Quelques minutes plus tard, il est apparu à la porte, et Lauren est allée vers lui. Je l'ai suivie.

« Chérie », a-t-elle dit, « cet ordinateur a été nommé d'après Lisa, n'est-ce pas ?

"Non", a-t-il répondu.

- Vérité?

- Oui. Vérité.

- Allez, - elle le regarda dans les yeux. J'ai ressenti de l'admiration et de la gratitude qu'elle ait continué à pousser alors que j'aurais abandonné. Ils se regardèrent dans les yeux alors qu'ils se tenaient sur le chemin qui menait à la porte.

"Il ne porte pas le nom de Lisa", a répondu mon père.

À ce moment-là, j'ai regretté qu'elle ait demandé. J'étais gêné: maintenant Lauren savait que je n'étais pas aussi important pour mon père qu'elle le pensait probablement.
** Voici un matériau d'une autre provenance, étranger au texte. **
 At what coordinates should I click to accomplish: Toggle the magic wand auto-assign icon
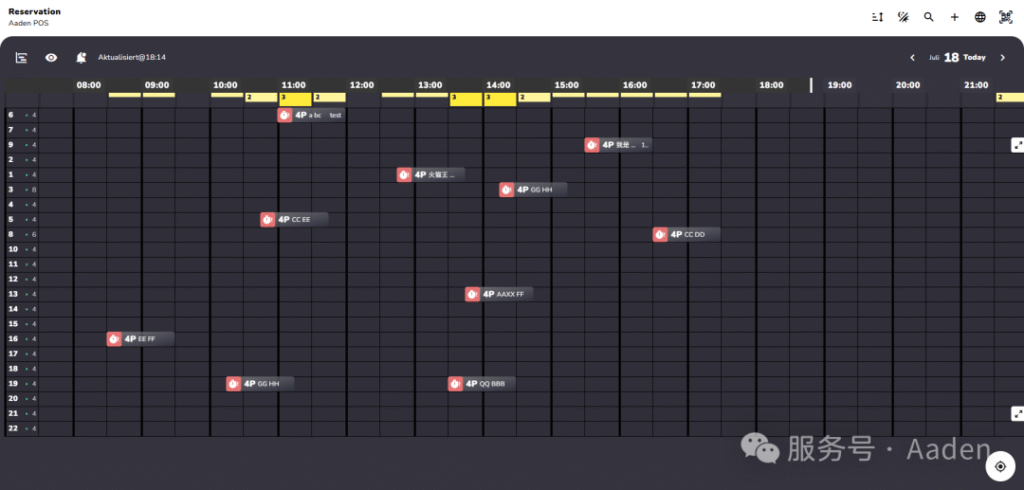[904, 17]
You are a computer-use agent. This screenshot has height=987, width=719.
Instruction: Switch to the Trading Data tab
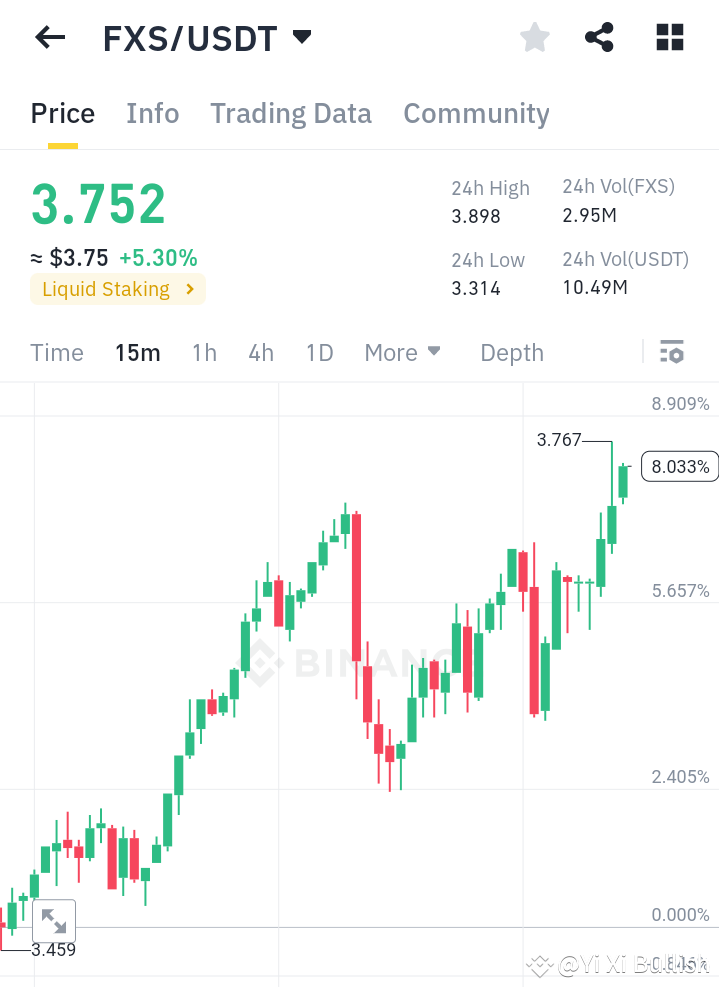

« Alors de qui l'as-tu nommé ?

- Mon vieil ami, dit-il en regardant au loin, comme s'il se souvenait. Avec nostalgie. C'est à cause de la rêverie triste dans ses yeux que j'ai cru qu'il disait la vérité. Sinon, c'était plutôt un prétexte.

J'ai eu une sensation étrange dans mon estomac - elle est apparue lorsque je faisais face à la fausseté ou à la bêtise, et ces derniers temps, elle ne m'a presque plus quitté. Et pourquoi mentirait-il ? Ses vrais sentiments appartenaient clairement à l'autre Lisa. Je n'ai jamais entendu dire que dans sa jeunesse, il avait rencontré une fille Lisa et en avait parlé plus tard à ma mère. "Absurdité!" était sa réponse. Mais peut-être qu'elle ne savait pas, peut-être qu'il nous a caché la première Lisa à tous les deux.

- Désolé, mon pote, dit-il en me tapotant le dos et entra dans la maison.

"Petit poisson" de Lisa Brennan-Jobs
"Petit poisson" de Lisa Brennan-Jobs

Lisa Brennan-Jobs est une journaliste, fille de Steve Jobs issu de son premier mariage. Ils ont eu une relation difficile dès le début, Jobs n'a pas reconnu la paternité pendant longtemps, mais ensuite il lui a emmené la fille. Dans ce livre, Lisa a décrit son enfance et les difficultés de communication avec son père.